As visualization in biology evolves rapidly, a great variety of new visualization concepts and representations appear. While this is encouraging and it can become a source of inspiration for other fields such as economics, physics, environmental or social studies, golden standards concerning the design, the interactivity and the prototyping should be strictly defined, aiming to maximize human–computer interaction. In addition, as visualization tools are designed for a broad range of users, prototypes should take into consideration rare cases like the careful choice of color schemes as 10 % of the population suffers from color-blindness.

As biological systems are highly dynamic, visualization tools to capture the behavior and property changes of such systems and how they evolve over time is a necessity. Approaches that picture how the properties of a system change, currently include parallel coordinates, 3D representations using multi-layered graphs or animations. The effectiveness of the animation-approach is however often very low and limited by human perception capabilities, mainly due to changes in the user’s mental map of the structure. More efficient approaches should be implemented to tackle this problem, as time-series visualization for biology is still a very immature field.
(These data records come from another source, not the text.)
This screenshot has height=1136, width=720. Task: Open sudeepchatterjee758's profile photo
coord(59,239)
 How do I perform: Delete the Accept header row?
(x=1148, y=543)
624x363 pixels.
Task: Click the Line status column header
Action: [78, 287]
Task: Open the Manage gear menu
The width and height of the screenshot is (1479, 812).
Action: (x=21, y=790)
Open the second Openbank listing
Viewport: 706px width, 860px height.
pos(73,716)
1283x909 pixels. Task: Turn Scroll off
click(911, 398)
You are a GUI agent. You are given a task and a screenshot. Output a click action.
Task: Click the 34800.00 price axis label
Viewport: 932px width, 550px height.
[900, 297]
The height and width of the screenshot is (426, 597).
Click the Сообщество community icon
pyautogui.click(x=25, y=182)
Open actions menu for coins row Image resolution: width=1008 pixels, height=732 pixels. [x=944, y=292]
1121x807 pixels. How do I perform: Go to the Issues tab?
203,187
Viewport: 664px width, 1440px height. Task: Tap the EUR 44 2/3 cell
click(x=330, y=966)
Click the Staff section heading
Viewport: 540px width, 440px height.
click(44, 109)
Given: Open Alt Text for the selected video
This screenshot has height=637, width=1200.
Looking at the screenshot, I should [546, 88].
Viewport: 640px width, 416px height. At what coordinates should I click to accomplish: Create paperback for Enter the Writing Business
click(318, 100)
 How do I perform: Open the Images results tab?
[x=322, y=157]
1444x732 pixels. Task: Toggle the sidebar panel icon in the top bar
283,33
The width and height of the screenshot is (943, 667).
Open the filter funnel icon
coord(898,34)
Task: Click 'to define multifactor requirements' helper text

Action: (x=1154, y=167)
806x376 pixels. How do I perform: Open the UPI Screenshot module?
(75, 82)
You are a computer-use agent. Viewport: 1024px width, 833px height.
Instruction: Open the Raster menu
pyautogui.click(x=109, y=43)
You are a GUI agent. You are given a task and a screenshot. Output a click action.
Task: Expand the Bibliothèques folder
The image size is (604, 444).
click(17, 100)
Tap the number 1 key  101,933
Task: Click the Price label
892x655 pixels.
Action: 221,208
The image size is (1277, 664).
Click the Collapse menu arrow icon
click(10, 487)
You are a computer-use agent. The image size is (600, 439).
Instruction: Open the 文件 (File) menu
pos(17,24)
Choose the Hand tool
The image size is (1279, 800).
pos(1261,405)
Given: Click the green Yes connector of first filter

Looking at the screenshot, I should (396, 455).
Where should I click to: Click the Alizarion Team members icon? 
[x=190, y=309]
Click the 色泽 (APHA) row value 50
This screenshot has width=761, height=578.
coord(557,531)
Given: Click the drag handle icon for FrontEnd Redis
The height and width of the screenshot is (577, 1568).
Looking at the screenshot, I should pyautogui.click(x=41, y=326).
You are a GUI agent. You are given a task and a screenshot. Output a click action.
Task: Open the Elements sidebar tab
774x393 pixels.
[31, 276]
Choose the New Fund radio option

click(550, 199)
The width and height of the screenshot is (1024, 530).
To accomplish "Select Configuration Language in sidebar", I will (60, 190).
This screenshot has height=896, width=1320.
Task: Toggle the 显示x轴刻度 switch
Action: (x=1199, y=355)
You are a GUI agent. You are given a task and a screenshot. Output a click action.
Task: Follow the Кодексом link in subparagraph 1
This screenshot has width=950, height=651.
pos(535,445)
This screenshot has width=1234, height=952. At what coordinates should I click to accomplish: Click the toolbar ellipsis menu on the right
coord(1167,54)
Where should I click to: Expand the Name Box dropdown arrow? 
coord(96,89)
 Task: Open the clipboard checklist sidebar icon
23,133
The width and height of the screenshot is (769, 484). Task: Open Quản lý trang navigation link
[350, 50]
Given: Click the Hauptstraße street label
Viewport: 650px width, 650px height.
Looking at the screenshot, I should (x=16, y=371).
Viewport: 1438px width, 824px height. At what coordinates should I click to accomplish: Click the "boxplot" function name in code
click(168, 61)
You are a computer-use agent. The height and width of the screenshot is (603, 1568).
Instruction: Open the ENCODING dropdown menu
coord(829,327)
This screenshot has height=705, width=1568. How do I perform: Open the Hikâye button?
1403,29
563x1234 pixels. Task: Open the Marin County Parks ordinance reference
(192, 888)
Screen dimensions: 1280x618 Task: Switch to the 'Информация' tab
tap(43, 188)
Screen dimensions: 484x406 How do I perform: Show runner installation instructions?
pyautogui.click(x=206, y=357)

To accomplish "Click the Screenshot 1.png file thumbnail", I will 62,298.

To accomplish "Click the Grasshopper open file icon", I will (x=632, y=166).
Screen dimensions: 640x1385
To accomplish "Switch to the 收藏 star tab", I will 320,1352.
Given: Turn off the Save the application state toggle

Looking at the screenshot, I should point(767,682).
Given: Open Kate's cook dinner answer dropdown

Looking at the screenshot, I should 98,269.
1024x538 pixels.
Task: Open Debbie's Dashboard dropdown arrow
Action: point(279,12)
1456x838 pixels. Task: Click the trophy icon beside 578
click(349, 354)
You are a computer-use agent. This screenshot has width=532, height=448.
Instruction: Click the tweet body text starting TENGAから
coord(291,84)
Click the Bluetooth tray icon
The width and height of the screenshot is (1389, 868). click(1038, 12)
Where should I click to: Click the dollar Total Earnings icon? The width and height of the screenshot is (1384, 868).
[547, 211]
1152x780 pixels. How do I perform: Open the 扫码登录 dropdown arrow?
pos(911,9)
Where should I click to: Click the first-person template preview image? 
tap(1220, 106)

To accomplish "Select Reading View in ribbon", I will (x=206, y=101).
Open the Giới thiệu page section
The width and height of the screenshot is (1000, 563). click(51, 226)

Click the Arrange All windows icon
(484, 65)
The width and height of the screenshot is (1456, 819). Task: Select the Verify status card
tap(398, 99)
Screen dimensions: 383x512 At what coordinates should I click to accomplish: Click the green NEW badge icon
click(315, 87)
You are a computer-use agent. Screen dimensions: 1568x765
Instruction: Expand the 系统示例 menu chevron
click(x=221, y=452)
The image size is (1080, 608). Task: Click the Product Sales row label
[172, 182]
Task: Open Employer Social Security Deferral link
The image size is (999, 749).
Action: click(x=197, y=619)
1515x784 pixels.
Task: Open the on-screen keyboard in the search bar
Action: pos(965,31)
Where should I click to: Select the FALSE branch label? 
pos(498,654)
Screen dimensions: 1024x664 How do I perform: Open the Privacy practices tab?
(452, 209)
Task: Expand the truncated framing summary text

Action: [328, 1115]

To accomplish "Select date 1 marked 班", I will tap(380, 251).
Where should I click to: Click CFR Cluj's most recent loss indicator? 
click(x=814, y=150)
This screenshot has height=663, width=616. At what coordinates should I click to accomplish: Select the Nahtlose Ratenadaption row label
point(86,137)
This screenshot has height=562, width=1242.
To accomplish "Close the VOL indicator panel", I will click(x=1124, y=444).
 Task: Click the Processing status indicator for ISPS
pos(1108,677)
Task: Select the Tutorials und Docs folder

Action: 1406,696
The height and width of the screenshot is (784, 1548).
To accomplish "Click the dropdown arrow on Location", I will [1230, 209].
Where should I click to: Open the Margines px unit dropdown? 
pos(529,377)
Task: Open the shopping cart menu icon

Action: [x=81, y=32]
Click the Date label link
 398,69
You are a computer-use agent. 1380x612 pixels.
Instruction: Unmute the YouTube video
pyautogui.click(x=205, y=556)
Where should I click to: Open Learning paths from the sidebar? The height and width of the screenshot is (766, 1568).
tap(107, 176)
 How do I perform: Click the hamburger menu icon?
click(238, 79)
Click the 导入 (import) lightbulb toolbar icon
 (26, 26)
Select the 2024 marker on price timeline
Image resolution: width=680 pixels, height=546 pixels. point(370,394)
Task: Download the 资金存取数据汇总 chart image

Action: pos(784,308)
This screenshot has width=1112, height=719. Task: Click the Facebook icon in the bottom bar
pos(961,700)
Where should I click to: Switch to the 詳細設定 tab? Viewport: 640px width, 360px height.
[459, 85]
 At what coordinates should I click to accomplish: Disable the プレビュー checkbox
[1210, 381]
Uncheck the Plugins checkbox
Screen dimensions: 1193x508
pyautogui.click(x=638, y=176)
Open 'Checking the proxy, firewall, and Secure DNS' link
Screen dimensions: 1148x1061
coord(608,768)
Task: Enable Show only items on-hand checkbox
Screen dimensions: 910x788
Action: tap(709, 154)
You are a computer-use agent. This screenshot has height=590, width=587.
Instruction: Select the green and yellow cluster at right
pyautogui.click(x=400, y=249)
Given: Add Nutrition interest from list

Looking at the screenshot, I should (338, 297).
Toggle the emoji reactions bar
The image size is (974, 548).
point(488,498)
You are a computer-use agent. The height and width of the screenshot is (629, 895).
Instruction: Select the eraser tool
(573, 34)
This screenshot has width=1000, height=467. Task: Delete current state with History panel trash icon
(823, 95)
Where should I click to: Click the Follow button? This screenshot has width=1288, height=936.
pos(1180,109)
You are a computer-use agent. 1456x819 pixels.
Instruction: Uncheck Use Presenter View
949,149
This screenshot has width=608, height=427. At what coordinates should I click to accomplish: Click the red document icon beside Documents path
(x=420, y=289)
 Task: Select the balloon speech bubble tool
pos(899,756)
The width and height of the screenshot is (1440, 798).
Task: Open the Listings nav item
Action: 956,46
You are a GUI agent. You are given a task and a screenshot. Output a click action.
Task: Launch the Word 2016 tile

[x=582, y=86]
Finally, an ideal visualization system of the future should be able to track users preferences and learn users behavior while he or she explores specific data types. After training, such a system could guess and suggest possible solutions that anticipate the users preference, something that would minimize the time–cost to solve a problem. SVMs, SOMs, neural networks and other approaches have significantly evolved and can be used as initial steps for such user profiling. Concerning data parameterization, today visual analytics approaches that require human judgment are followed as data properties and results can vary significantly as one changes the parameters of a software or workflow. Automation of such procedures like optimal parameterization finding and profiling still remain a bottleneck.